You create your comfort zone in your mind. It is a mental boundary you have created based on your past experiences. Everyone has a different one. Some are small, and some are quite extensive. Some people are only comfortable inside their homes, but not everyone. If they relate their home to previous bad experiences, it will not be comfortable for them.
Your brain is designed for survival and to keep you safe. It creates these boundaries based on your experiences. Negative experiences as a child manifest as fear. Those experiences would become fearful to you and would be outside of your comfort zone.
That is all your comfort zone is, boundaries. Your mind has created these boundaries to avoid the fear that you manifested. You are born with only two fears. The fear of falling and the fear of loud noises. All other fears you manifest and all fears can be controlled.
If you decide to expand your comfort zone, it is a painful process. You have to overcome years of boundaries formed in your mind. Your fears will have to be faced, but you can do it. An excellent way to describe your comfort zone is to think about a dog and an electric fence.

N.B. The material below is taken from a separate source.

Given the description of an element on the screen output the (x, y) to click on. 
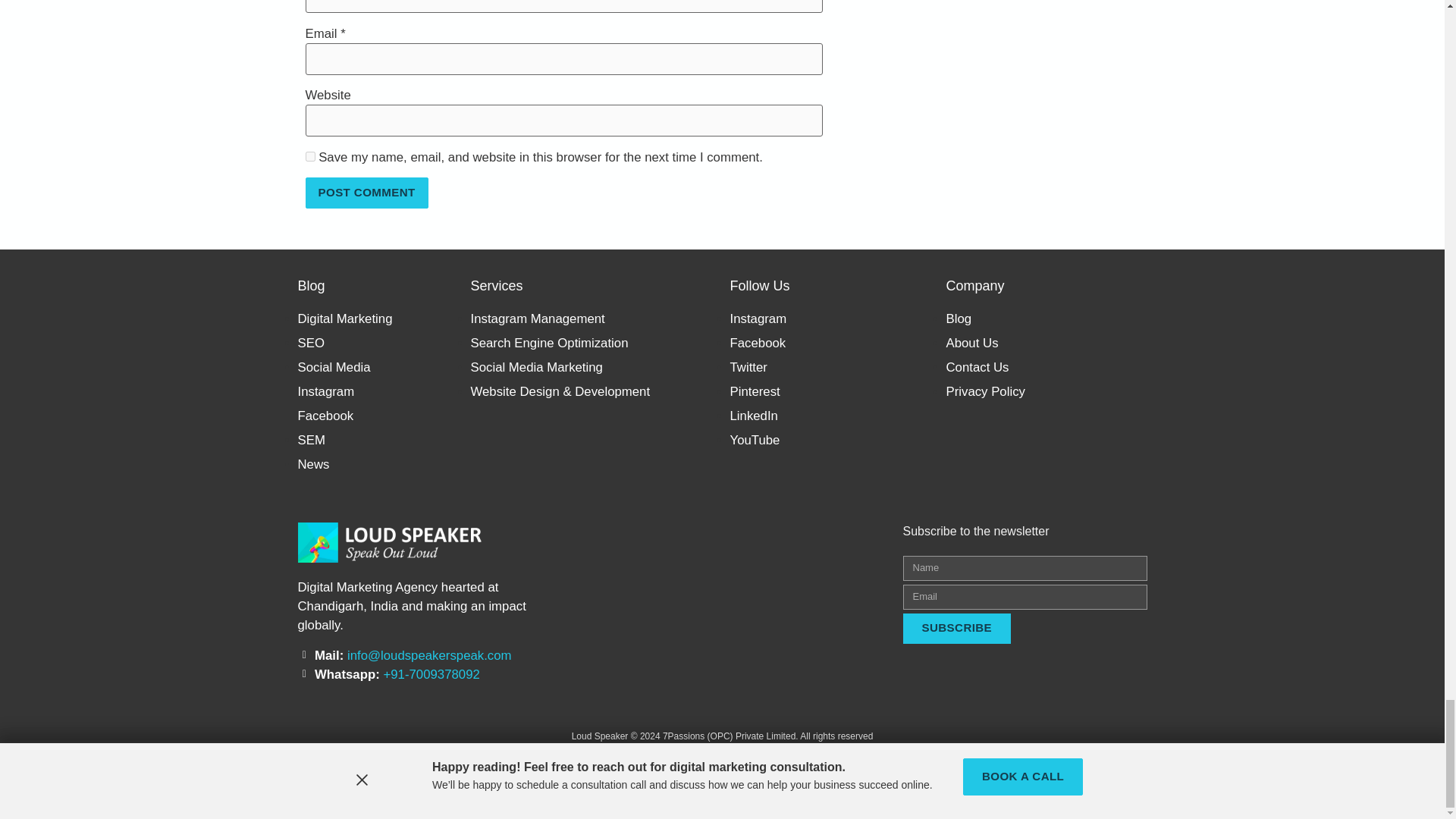
yes (309, 156)
Post Comment (366, 192)
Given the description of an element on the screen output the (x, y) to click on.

When my wife and I were in Colorado, I noticed our friends’ neighborhood had no fences to separate the properties. In Florida, almost everyone builds fences around their property. I inquired as to why they did not build fences. The reason is that they have herds of elk, deer, and even the occasional bear wandering through the neighborhood. Therefore, the HOA outlawed fences.
Our friends have two large dogs, so they put an underground electric fence as a boundary. The dogs can run around the yard, but if they try to leave they get a mild electric shock. This teaches them how far they can go. Inside the underground fence is the dog’s comfort zone. It becomes painful when they try to go outside of this boundary. You are no different. You have created a boundary that becomes painful when you go outside it.
The dogs manifest a fear of the edge of the property. When they try to leave, they feel the discomfort of the collar and go back to their comfort zone. They are happy in there. This area is their warm and fuzzy place.
Expanding Their Horizons
What happens when one dog decides they want to expand their horizons and leave? Maybe the dog is a male and sees a beautiful female dog a few houses away. First, they would slowly approach the edge, receive the shock, and jump back. Their desire to meet this female is strong. Instead of going back to their comfort zone, this time the dog stays and tries again.
Each time they receive the shock, it gets less painful. The dog is becoming comfortable being uncomfortable. With each try, the dog gets farther and farther until they break free of the pain. They now have new areas to explore and sniff. New experiences are waiting for them, along with the female dog.
Was it painful? Yes! Why didn’t they go back to their comfort zone? Because their reason for wanting to get out of the yard (the female) was bigger and more powerful than the pain. As a result, they expanded their comfort zone.
If your reason for wanting to change your life is larger than the pain of leaving your comfort zone, you will do it. Slowly begin doing the things you are not comfortable doing. Try to do it a little at a time and the pain and discomfort will diminish. You will be expanding your comfort zone. You might even break free of it altogether.
Self-improvement is painful. You have to face your fears and deal with the past; your past has shaped you into the person you are today. You have the power to improve your future. Break out of your comfort zone for yourself and your family. Start doing those little things today!